*Task to carry out*
Which lines in the rows below contain the word "page"? Copy each of them, treating uppercase and lowercase as different.

*Data for processing*
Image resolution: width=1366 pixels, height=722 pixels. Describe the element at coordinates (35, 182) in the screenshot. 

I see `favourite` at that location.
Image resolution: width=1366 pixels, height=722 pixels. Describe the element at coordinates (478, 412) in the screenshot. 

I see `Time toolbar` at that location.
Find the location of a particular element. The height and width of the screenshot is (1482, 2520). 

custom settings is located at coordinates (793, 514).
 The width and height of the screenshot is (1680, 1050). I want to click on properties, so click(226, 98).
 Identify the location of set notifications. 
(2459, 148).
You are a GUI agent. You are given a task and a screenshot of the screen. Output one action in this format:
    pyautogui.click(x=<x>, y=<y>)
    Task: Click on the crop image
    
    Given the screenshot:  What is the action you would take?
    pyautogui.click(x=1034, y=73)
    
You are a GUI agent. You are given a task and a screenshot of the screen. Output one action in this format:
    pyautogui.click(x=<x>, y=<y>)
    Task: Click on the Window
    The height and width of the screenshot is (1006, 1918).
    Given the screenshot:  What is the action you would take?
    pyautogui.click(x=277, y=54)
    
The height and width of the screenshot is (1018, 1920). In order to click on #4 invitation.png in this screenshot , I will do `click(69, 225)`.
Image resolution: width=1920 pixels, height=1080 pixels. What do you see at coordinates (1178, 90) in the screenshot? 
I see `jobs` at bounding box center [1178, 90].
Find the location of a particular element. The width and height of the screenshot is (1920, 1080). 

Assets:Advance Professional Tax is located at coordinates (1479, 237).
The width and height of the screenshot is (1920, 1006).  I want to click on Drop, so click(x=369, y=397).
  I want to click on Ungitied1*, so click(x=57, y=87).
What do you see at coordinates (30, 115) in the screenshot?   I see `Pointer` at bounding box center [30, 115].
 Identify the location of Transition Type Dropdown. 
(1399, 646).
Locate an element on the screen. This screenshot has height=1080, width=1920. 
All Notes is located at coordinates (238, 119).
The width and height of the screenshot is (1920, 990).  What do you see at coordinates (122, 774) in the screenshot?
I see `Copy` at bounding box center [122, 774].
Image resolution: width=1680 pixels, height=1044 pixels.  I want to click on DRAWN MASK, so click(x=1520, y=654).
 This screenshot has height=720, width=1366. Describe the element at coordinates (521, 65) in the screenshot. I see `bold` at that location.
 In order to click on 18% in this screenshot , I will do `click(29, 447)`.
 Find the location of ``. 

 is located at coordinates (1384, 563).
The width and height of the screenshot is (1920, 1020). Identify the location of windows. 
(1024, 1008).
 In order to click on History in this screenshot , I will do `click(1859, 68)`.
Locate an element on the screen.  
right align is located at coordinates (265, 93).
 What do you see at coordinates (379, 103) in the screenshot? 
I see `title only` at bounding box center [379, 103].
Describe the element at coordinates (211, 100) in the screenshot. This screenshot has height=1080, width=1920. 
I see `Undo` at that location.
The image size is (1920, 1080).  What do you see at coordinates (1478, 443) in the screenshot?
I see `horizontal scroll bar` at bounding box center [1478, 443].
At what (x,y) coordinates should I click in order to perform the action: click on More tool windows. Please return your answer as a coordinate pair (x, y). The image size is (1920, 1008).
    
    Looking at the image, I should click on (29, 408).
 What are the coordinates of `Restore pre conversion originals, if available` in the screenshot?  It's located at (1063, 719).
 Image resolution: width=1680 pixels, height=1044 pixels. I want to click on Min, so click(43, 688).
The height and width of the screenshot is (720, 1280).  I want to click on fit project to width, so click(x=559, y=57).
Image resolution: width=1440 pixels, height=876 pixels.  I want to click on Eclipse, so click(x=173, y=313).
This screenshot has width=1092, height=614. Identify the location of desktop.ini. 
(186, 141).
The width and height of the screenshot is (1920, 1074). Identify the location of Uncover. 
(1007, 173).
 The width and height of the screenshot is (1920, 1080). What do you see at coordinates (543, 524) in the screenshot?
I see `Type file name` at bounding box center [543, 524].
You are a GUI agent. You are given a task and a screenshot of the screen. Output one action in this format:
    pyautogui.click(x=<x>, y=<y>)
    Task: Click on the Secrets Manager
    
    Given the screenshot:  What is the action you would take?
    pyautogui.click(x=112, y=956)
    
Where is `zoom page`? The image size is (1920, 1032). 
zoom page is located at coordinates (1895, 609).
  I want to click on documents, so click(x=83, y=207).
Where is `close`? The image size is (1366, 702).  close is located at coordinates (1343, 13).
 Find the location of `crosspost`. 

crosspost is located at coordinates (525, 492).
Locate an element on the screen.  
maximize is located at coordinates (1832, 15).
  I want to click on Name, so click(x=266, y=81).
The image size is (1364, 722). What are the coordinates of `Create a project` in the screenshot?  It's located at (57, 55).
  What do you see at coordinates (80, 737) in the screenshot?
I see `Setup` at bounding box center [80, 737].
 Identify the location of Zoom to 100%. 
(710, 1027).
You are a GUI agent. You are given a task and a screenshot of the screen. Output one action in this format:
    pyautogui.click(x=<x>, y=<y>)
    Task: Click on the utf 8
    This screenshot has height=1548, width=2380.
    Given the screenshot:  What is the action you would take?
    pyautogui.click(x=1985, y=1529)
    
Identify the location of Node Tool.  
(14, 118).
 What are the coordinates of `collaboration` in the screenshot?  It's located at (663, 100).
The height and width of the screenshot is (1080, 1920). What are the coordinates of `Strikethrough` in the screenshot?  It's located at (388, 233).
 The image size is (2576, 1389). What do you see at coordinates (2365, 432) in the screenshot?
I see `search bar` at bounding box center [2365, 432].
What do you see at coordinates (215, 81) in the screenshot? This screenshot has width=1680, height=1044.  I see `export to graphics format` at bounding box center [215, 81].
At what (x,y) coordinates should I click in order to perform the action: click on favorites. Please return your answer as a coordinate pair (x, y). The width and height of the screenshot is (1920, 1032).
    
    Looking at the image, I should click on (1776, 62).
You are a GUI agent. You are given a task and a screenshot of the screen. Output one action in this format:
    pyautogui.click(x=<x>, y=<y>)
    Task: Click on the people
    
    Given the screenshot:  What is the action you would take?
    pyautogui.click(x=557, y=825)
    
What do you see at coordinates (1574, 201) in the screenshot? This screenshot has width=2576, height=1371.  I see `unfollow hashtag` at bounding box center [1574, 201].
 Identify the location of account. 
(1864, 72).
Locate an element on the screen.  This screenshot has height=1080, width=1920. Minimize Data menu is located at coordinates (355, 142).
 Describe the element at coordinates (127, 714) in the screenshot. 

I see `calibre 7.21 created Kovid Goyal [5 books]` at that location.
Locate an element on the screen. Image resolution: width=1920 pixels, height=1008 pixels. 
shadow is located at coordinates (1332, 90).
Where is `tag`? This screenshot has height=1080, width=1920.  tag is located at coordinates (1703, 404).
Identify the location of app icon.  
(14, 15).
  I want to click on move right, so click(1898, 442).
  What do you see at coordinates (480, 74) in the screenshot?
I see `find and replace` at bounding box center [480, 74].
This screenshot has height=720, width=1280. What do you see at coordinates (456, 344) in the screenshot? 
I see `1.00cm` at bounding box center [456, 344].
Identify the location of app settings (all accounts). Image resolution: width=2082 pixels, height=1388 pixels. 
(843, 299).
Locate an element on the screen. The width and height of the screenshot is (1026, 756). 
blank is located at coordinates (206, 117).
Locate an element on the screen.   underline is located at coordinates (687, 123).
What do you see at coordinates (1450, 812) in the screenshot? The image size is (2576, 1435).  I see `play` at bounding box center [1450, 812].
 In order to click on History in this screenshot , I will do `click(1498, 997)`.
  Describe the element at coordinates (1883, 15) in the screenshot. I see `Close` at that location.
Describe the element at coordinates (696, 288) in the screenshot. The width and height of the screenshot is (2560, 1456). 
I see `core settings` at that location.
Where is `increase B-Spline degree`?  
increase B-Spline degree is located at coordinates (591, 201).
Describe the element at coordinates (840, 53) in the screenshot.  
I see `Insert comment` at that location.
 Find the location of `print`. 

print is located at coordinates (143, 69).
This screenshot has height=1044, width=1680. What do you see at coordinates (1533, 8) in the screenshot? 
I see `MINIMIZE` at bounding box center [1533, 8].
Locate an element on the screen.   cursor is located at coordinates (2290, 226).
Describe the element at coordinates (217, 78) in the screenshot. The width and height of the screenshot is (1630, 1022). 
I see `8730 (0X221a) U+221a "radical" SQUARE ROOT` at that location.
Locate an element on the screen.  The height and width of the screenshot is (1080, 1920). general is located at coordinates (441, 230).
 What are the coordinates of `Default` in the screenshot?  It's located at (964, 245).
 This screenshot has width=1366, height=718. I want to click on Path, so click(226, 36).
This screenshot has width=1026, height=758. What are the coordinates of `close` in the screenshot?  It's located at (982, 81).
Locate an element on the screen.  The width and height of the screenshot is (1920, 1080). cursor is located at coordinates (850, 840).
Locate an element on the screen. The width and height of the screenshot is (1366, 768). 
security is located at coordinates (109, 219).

*Task result*
Where is `zoom page`? The image size is (1920, 1032). 
zoom page is located at coordinates (1895, 609).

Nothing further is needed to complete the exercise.